** Source document **
** Start **

# Whose Community? Which Interpretation? (Westphal)



## RamistThomist (Jun 10, 2015)

By Merold Westphal.

Thesis: Westphal, following James K. A. Smith's _The Fall of Interpretation_, argues that we should not seek a "pure stream" reading of the Bible that bypasses the act of interpretation. This position of seeking an *im*mediate reading of the text has precendents in Plato when he said the philosopher apprehends the purely intelligible structures (Phaedo 66e). In other words, our reading of the Bible is mediated to us by our hermeneutical filters, be they cultural, linguistic, philosophical, or whatever.

Westphal then examines recent moves in philosophical hermeneutics from the Romantics to Schleiermacher to Wolterstorff.

_But What About the Radical French Postmodernists?

** End **

** Set exercise 1 **
In the post about Westphal's book, whose work does Westphal follow in arguing against a "pure stream" reading of the Bible?
** Set exercise 2 **
Pick up the post about Westphal's book at the point where it stops, and carry it on in the same voice.

** Data segment **
** Start **

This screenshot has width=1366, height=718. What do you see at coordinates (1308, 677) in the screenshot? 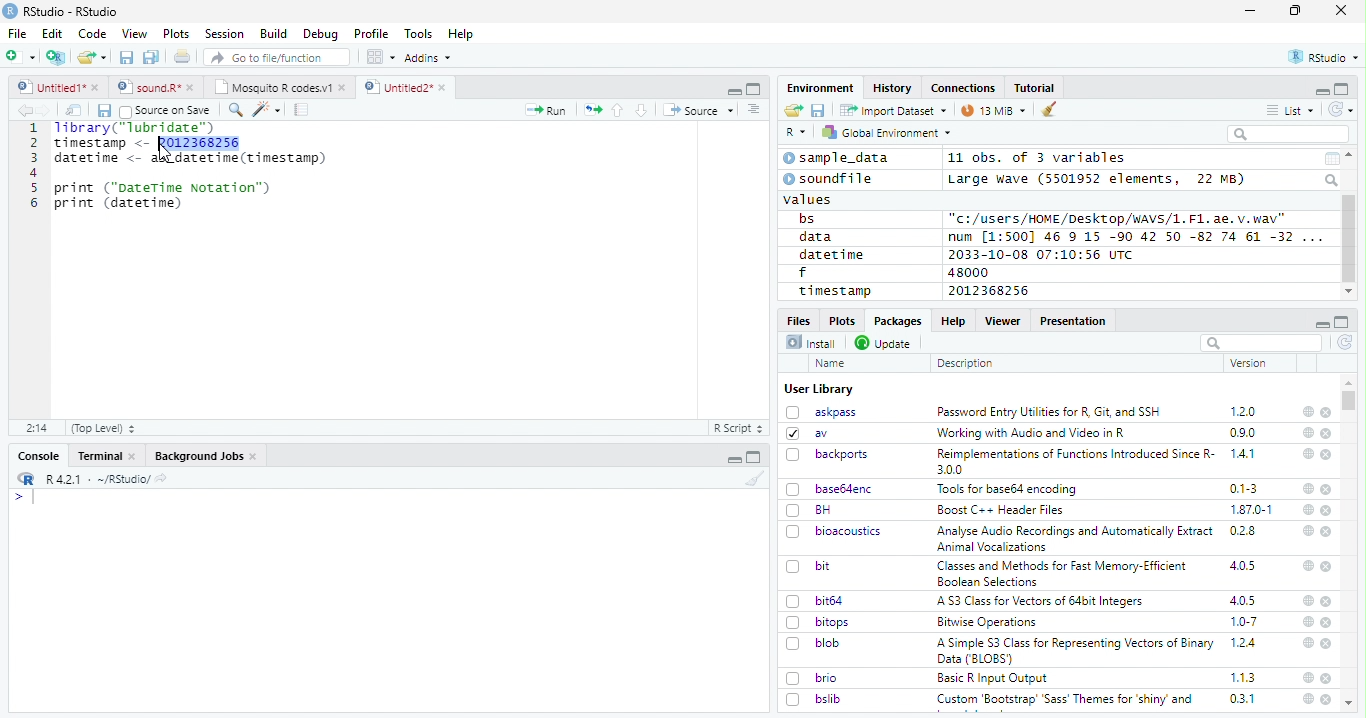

** End **

** Task output 1 **
James K. A. Smith's *The Fall of Interpretation*.

** Task output 2 **
_
The alleged problem comes with the French trio (Derrida, Foucault, and someone else) who assert, so it is said, "The death of the author." But maybe they aren't saying exactly that (mind you, I have my own questions about Derrida).

Even the French trio doesn’t think the author is truly dead. “To deny that the author is the unilateral source of a text’s meaning is not to deny that the author plays an important role” (58). Westphal explains, “For our French trio, the finitude of the author in relation to the text is expressed in a double relativity. In the first place, human authors ‘create meaning’ only relative to the language available to them...this language shapes and conditions their thought in ways of which they are unaware and over which they do not preside” (59).

To say it yet another way: “The author is not a godlike, infinite creator of meaning” (65). Humans are finite and our sub-creations (what Milbank would call mythopoesis) are always within the realm of the finite and conditioned. So far, this is good Reformed anthropology.

Westphal then comes to the heart of his project: Hans Georg Gadamer. We must affirm tradition, but in line with our anthropology, we must affirm the "finitude" of our tradition. (This is a HUGE point when you are dialoguing with hyper-tradition traditions: EO, Rome, etc.).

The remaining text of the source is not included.